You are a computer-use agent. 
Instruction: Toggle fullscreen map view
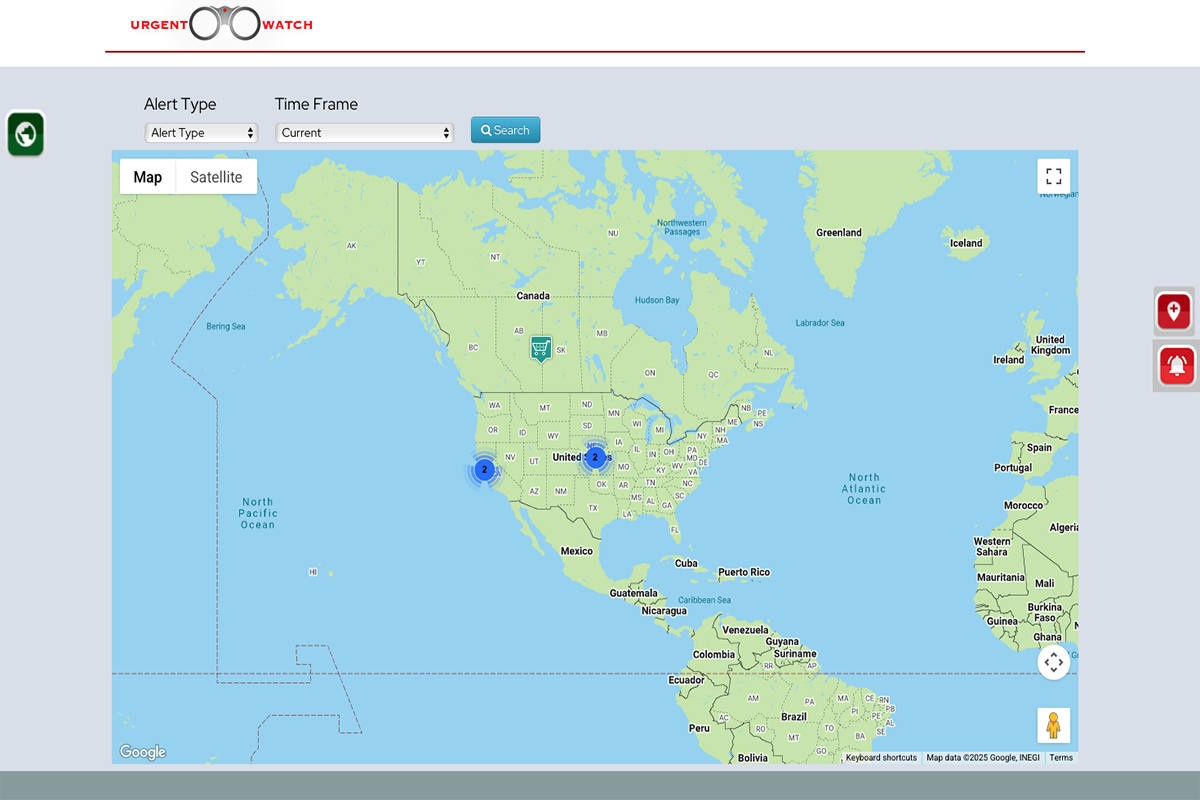(x=1053, y=177)
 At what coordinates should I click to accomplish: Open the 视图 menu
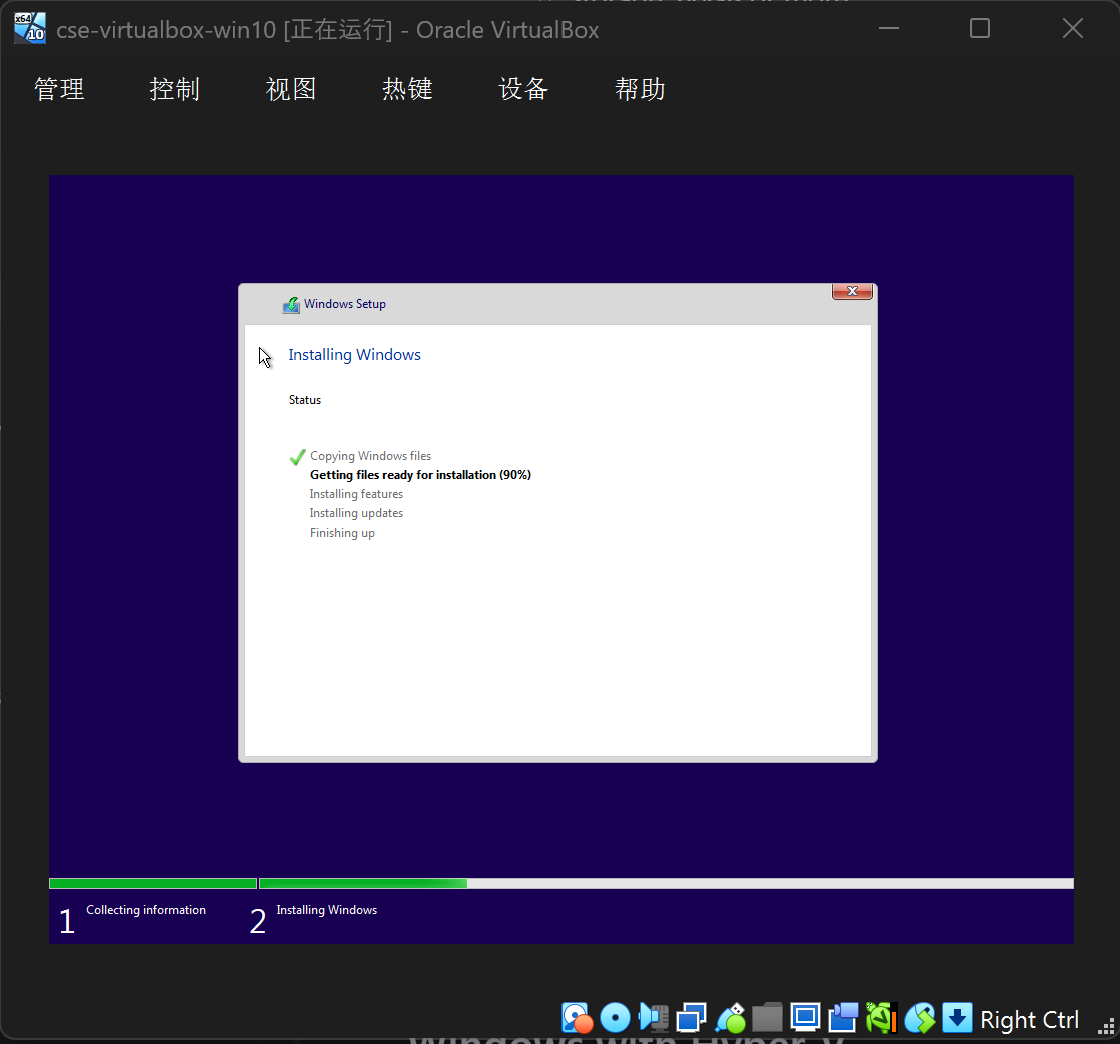coord(291,89)
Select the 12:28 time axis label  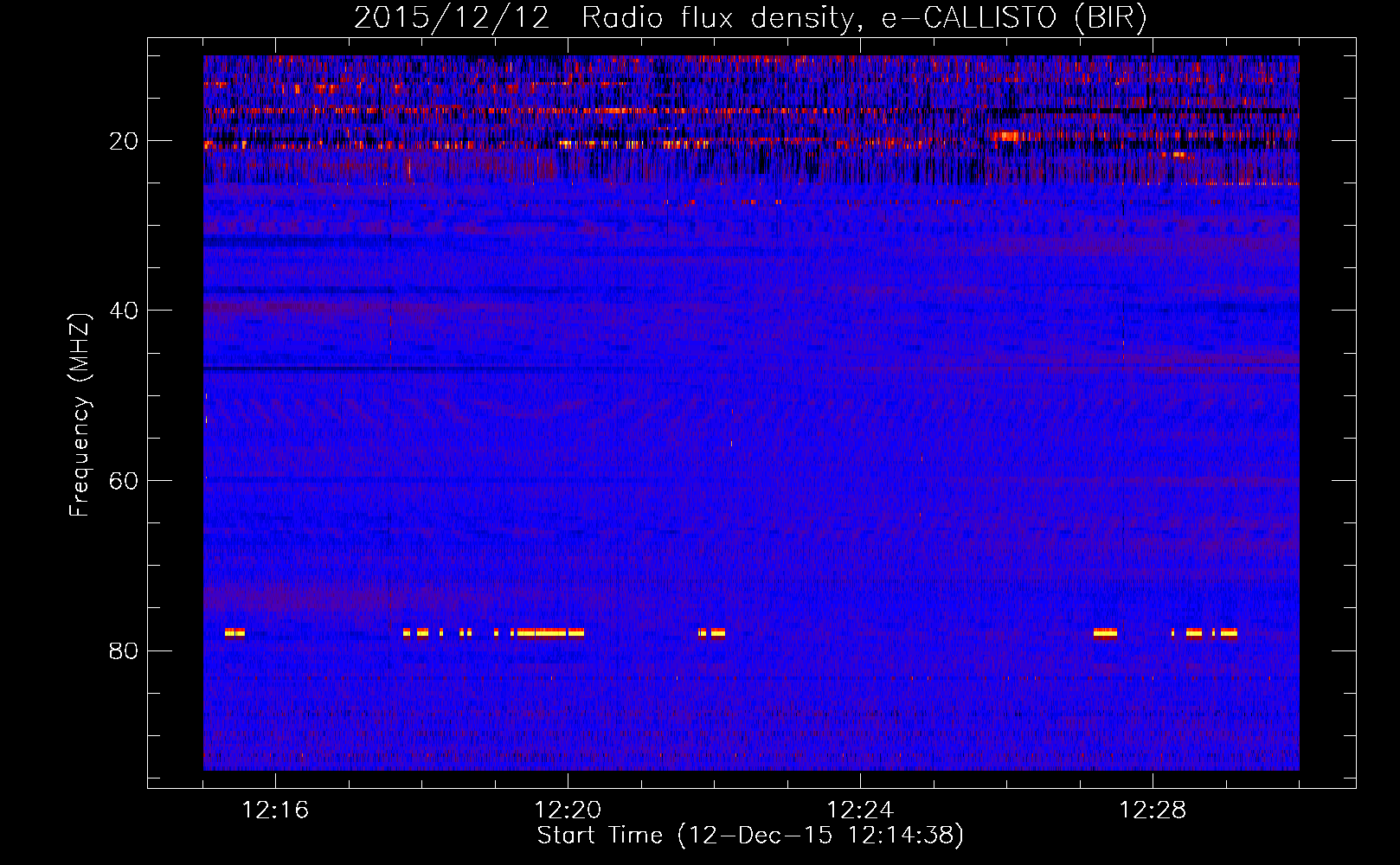click(x=1153, y=810)
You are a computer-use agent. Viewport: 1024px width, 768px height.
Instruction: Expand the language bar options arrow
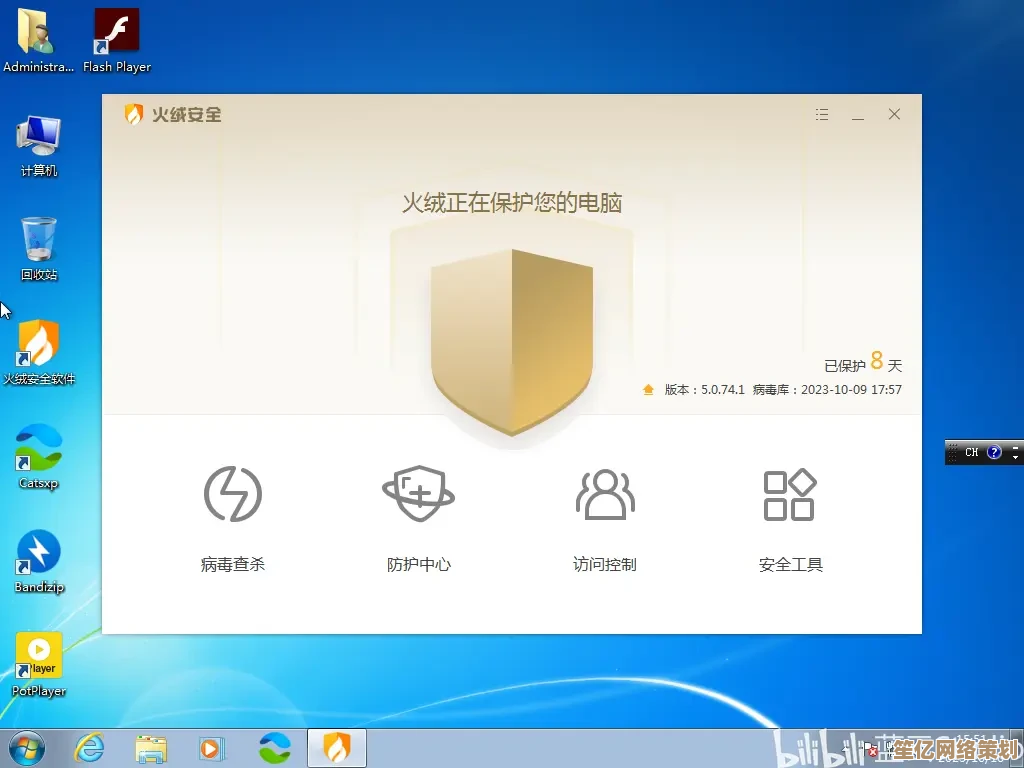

★ ★ ★ ★ ★

Show the lines above that have the word "agent".

You are a computer-use agent. 
You are a computer-use agent. Viewport: 1024px width, 768px height.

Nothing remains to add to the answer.